The Black History Month planning committee — comprising university faculty, staff and students — worked with departments and organizations across campus to get events on the calendar, but also had to be conscious of over-programming, Kerry Fankhauser, associate dean for programming and leadership, wrote in an e-mail. In addition, there are events that will take place but were not announced in time for the November deadline set by the planning committee, Fankhauser said.
Senior Leah Adams, president of the Multicultural Student Union, said the committee had been working since the middle of the fall semester to make sure nothing was missing from the calendar and that the events would be appealing to the student body. She highlighted the Oliver Hill/CIGNA Scholars program, a student-organized event, on Feb. 17 as an event that shouldn't be missed.
Glyn Hughes, director of Common Ground, said he was particularly excited for the luncheon with Malcolm Hill because when people think of black history, they don't tend to think of scientists.
Hughes added that the length of the calendar is a way to draw attention to more events that are going on throughout the semester.
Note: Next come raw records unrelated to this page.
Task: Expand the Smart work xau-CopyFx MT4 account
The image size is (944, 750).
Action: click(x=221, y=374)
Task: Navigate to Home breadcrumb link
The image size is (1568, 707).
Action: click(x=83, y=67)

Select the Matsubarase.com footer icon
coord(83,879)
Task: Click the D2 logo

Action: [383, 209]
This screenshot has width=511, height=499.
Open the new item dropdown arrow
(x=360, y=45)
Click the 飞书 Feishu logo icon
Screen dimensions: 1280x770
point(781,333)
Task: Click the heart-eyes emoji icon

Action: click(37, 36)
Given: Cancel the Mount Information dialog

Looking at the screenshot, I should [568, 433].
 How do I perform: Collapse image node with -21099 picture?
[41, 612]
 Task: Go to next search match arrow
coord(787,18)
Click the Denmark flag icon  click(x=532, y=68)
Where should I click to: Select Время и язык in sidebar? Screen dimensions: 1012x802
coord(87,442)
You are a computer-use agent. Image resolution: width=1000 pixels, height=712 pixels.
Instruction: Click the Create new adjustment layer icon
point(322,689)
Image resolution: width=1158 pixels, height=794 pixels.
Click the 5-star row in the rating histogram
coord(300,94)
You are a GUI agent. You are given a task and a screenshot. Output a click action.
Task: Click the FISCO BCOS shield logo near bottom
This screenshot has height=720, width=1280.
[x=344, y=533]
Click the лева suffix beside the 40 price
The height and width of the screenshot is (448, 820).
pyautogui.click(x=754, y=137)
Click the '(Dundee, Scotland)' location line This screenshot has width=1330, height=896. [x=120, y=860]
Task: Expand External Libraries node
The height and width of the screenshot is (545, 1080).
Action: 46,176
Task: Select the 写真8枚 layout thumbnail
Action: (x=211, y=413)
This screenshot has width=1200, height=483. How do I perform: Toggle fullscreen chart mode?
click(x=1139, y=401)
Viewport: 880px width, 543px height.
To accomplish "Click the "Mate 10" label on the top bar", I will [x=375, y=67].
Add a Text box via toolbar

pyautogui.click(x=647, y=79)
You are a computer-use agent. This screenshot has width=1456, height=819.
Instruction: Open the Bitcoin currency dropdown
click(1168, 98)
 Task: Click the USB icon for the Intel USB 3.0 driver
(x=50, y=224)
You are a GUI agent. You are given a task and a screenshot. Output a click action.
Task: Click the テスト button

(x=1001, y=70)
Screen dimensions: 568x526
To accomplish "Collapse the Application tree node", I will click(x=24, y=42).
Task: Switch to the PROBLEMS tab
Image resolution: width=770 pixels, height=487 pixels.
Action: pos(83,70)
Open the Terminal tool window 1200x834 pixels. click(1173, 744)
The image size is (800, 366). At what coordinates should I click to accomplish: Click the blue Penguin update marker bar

"History is told from the perspective of those in power," he said, referencing Howard Zinn, an American historian, professor and bestselling author. "The histories of marginalized groups get under-explored at best, erased at worst.
"Black History Month is when we carve out time to really focus on black history, but we don't want it to only be relevant in February. Yes, this will be the moment we will highlight it, but we've really integrated black history throughout the campus and throughout the year."
The university's events calendar is already so full with programs and activities that the planning committee tried to alleviate issues of over-programming, Adams said, but there are some events scheduled on the same day at the same time. With the extended Black History Month schedule, "it might give students the opportunity to come out to more events and not be concentrated on just 28 days," she said.